┌─ Task material

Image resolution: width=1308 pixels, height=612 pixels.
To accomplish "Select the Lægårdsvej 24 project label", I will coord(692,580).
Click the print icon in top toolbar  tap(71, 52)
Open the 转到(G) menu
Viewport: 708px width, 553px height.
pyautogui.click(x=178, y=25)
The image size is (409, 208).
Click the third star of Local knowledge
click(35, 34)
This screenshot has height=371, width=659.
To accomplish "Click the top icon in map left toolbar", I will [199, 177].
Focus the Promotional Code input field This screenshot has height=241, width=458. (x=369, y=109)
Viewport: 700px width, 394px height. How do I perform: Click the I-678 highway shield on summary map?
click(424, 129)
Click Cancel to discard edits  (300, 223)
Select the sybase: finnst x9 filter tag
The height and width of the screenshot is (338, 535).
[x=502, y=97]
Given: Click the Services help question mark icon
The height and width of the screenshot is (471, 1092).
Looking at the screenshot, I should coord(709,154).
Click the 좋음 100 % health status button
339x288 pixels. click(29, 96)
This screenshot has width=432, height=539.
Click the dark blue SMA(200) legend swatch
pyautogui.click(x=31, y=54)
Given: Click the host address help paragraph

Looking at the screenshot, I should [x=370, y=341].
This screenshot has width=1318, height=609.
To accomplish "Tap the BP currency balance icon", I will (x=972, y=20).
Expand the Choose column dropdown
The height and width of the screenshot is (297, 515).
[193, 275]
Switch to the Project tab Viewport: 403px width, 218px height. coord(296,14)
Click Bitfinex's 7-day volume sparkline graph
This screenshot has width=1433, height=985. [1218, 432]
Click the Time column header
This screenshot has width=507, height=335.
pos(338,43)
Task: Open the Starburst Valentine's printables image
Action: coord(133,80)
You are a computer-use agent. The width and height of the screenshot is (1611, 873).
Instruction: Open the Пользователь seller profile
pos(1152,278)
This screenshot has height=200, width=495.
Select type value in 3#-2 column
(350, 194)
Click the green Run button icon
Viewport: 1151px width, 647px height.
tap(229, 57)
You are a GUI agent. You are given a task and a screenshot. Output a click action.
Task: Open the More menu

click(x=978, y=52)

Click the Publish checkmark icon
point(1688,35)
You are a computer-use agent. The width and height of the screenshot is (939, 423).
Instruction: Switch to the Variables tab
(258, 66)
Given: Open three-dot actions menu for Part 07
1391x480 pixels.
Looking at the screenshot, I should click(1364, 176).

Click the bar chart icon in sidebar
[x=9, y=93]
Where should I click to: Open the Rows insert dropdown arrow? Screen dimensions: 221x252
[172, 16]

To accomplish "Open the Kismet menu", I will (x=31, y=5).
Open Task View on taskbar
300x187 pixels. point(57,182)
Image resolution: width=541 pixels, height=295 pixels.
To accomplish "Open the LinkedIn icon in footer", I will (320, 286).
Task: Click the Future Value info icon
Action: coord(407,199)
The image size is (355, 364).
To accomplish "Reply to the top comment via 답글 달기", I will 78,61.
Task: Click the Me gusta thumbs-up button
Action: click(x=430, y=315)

└─

What is needed - Nothing but a number is wanted: how many lines in the records above include "computer".

Exercise response - 2